* begin Input for this task *

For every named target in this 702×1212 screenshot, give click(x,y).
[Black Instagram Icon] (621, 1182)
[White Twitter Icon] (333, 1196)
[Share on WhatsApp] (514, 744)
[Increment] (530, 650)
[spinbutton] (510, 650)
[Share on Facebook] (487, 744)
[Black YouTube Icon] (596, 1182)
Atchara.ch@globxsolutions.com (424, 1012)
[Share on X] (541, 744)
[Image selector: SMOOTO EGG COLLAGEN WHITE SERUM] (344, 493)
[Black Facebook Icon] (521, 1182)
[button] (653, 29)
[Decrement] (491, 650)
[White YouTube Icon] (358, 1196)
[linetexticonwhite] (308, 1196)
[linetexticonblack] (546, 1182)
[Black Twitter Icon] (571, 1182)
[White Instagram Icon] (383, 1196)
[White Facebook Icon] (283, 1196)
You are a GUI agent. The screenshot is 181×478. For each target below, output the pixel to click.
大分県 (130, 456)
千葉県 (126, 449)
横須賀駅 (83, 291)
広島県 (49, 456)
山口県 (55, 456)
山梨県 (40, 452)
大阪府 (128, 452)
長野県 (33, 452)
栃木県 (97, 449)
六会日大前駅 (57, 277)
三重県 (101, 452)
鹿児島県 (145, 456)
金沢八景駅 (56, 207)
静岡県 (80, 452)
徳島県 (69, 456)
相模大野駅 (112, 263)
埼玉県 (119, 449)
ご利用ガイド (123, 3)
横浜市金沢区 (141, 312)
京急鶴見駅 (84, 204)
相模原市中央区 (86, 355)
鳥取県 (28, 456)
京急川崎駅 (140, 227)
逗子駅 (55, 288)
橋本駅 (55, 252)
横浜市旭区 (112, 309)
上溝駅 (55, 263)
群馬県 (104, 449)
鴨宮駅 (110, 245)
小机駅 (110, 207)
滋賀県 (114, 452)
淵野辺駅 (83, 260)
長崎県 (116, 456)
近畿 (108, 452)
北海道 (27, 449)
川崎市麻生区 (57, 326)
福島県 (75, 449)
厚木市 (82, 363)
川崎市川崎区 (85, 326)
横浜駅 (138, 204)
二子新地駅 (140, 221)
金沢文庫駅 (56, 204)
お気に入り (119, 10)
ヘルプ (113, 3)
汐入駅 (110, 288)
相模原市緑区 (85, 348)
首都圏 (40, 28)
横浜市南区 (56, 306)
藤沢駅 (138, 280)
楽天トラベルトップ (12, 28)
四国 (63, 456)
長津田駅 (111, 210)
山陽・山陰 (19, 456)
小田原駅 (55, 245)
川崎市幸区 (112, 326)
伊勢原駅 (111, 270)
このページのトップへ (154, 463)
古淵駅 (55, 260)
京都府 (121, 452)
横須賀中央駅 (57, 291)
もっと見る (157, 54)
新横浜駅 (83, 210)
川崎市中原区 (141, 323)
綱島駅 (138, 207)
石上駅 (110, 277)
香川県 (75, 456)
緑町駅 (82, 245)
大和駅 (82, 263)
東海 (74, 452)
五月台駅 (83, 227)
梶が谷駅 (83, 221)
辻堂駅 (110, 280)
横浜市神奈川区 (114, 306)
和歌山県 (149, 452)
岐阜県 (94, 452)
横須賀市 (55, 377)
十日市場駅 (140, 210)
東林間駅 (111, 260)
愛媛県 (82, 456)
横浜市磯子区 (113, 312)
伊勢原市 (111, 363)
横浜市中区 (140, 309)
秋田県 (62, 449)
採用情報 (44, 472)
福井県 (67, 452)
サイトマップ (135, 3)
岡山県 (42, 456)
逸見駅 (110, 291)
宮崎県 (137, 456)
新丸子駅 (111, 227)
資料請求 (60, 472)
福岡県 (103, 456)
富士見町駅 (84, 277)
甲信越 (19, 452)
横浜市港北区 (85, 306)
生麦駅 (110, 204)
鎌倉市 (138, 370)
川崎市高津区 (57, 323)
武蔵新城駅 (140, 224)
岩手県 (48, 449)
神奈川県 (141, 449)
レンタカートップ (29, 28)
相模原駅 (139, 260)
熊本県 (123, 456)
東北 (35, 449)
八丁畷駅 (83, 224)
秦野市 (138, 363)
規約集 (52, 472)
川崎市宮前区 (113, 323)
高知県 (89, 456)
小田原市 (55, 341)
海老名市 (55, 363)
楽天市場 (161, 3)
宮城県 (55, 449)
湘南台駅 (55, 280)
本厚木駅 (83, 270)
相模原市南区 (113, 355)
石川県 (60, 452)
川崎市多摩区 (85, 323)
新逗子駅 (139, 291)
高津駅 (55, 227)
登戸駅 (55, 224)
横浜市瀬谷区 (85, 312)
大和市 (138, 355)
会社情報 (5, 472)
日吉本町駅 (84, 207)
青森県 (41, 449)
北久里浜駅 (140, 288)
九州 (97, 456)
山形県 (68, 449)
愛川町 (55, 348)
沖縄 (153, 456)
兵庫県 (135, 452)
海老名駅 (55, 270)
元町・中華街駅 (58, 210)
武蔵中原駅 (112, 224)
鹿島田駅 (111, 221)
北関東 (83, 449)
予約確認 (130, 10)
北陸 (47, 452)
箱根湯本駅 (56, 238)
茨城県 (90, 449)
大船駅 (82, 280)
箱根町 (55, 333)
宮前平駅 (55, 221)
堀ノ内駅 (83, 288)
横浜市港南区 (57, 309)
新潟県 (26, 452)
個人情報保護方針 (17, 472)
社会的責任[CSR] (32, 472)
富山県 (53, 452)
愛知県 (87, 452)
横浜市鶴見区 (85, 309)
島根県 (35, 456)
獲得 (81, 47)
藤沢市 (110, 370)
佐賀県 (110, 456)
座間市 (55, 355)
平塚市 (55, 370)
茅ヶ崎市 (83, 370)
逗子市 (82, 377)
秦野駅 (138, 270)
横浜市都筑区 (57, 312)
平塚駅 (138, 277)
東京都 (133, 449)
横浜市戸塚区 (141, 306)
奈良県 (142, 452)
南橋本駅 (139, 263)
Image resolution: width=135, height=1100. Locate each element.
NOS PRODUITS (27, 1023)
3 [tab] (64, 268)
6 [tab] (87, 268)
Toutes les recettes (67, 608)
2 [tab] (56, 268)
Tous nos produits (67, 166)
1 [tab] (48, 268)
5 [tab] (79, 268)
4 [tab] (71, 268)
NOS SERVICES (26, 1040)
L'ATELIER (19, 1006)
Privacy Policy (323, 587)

* end Input for this task *

_Given exercise_: Reproduce every one of the collection entries above, line for line, with no alterations.

_Solved exercise_:
For every named target in this 702×1212 screenshot, give click(x,y).
[Black Instagram Icon] (621, 1182)
[White Twitter Icon] (333, 1196)
[Share on WhatsApp] (514, 744)
[Increment] (530, 650)
[spinbutton] (510, 650)
[Share on Facebook] (487, 744)
[Black YouTube Icon] (596, 1182)
Atchara.ch@globxsolutions.com (424, 1012)
[Share on X] (541, 744)
[Image selector: SMOOTO EGG COLLAGEN WHITE SERUM] (344, 493)
[Black Facebook Icon] (521, 1182)
[button] (653, 29)
[Decrement] (491, 650)
[White YouTube Icon] (358, 1196)
[linetexticonwhite] (308, 1196)
[linetexticonblack] (546, 1182)
[Black Twitter Icon] (571, 1182)
[White Instagram Icon] (383, 1196)
[White Facebook Icon] (283, 1196)
You are a GUI agent. The screenshot is 181×478. For each target below, output the pixel to click.
大分県 (130, 456)
千葉県 (126, 449)
横須賀駅 (83, 291)
広島県 (49, 456)
山口県 (55, 456)
山梨県 (40, 452)
大阪府 (128, 452)
長野県 (33, 452)
栃木県 (97, 449)
六会日大前駅 (57, 277)
三重県 (101, 452)
鹿児島県 (145, 456)
金沢八景駅 (56, 207)
静岡県 (80, 452)
徳島県 (69, 456)
相模大野駅 (112, 263)
埼玉県 (119, 449)
ご利用ガイド (123, 3)
横浜市金沢区 (141, 312)
京急鶴見駅 (84, 204)
相模原市中央区 (86, 355)
鳥取県 (28, 456)
京急川崎駅 (140, 227)
逗子駅 (55, 288)
橋本駅 (55, 252)
横浜市旭区 (112, 309)
上溝駅 (55, 263)
群馬県 (104, 449)
鴨宮駅 (110, 245)
小机駅 (110, 207)
滋賀県 (114, 452)
淵野辺駅 (83, 260)
長崎県 (116, 456)
近畿 (108, 452)
北海道 (27, 449)
川崎市麻生区 (57, 326)
福島県 (75, 449)
厚木市 (82, 363)
川崎市川崎区 (85, 326)
横浜駅 (138, 204)
二子新地駅 (140, 221)
金沢文庫駅 (56, 204)
お気に入り (119, 10)
ヘルプ (113, 3)
汐入駅 (110, 288)
相模原市緑区 (85, 348)
首都圏 (40, 28)
横浜市南区 (56, 306)
藤沢駅 (138, 280)
楽天トラベルトップ (12, 28)
四国 (63, 456)
長津田駅 (111, 210)
山陽・山陰 (19, 456)
小田原駅 (55, 245)
川崎市幸区 (112, 326)
伊勢原駅 (111, 270)
このページのトップへ (154, 463)
古淵駅 (55, 260)
京都府 (121, 452)
横須賀中央駅 (57, 291)
もっと見る (157, 54)
新横浜駅 (83, 210)
川崎市中原区 (141, 323)
綱島駅 (138, 207)
石上駅 (110, 277)
香川県 (75, 456)
緑町駅 (82, 245)
大和駅 (82, 263)
東海 (74, 452)
五月台駅 (83, 227)
梶が谷駅 (83, 221)
辻堂駅 (110, 280)
横浜市神奈川区 (114, 306)
和歌山県 (149, 452)
岐阜県 (94, 452)
横須賀市 (55, 377)
十日市場駅 (140, 210)
東林間駅 (111, 260)
愛媛県 (82, 456)
横浜市磯子区 (113, 312)
伊勢原市 (111, 363)
横浜市中区 (140, 309)
秋田県 (62, 449)
採用情報 (44, 472)
福井県 (67, 452)
サイトマップ (135, 3)
岡山県 (42, 456)
逸見駅 (110, 291)
宮崎県 (137, 456)
新丸子駅 (111, 227)
資料請求 (60, 472)
福岡県 (103, 456)
富士見町駅 (84, 277)
甲信越 (19, 452)
横浜市港北区 (85, 306)
生麦駅 (110, 204)
鎌倉市 (138, 370)
川崎市高津区 (57, 323)
武蔵新城駅 (140, 224)
岩手県 (48, 449)
神奈川県 (141, 449)
レンタカートップ (29, 28)
相模原駅 (139, 260)
熊本県 (123, 456)
東北 (35, 449)
八丁畷駅 (83, 224)
秦野市 (138, 363)
規約集 (52, 472)
川崎市宮前区 (113, 323)
高知県 (89, 456)
小田原市 (55, 341)
海老名市 (55, 363)
楽天市場 (161, 3)
宮城県 (55, 449)
湘南台駅 (55, 280)
本厚木駅 (83, 270)
相模原市南区 (113, 355)
石川県 (60, 452)
川崎市多摩区 (85, 323)
新逗子駅 (139, 291)
高津駅 (55, 227)
登戸駅 (55, 224)
横浜市瀬谷区 (85, 312)
大和市 (138, 355)
会社情報 (5, 472)
日吉本町駅 (84, 207)
青森県 (41, 449)
北久里浜駅 (140, 288)
九州 (97, 456)
山形県 (68, 449)
愛川町 (55, 348)
沖縄 (153, 456)
兵庫県 (135, 452)
海老名駅 (55, 270)
元町・中華街駅 (58, 210)
武蔵中原駅 (112, 224)
鹿島田駅 (111, 221)
北関東 (83, 449)
予約確認 (130, 10)
北陸 (47, 452)
箱根湯本駅 (56, 238)
茨城県 (90, 449)
大船駅 (82, 280)
箱根町 (55, 333)
宮前平駅 (55, 221)
堀ノ内駅 (83, 288)
横浜市港南区 (57, 309)
新潟県 (26, 452)
個人情報保護方針 (17, 472)
社会的責任[CSR] (32, 472)
富山県 (53, 452)
愛知県 (87, 452)
横浜市鶴見区 (85, 309)
島根県 (35, 456)
獲得 (81, 47)
藤沢市 (110, 370)
佐賀県 (110, 456)
座間市 (55, 355)
平塚市 (55, 370)
茅ヶ崎市 (83, 370)
逗子市 (82, 377)
秦野駅 (138, 270)
横浜市都筑区 (57, 312)
平塚駅 (138, 277)
東京都 (133, 449)
横浜市戸塚区 (141, 306)
奈良県 (142, 452)
南橋本駅 (139, 263)
Image resolution: width=135, height=1100. Locate each element.
NOS PRODUITS (27, 1023)
3 [tab] (64, 268)
6 [tab] (87, 268)
Toutes les recettes (67, 608)
2 [tab] (56, 268)
Tous nos produits (67, 166)
1 [tab] (48, 268)
5 [tab] (79, 268)
4 [tab] (71, 268)
NOS SERVICES (26, 1040)
L'ATELIER (19, 1006)
Privacy Policy (323, 587)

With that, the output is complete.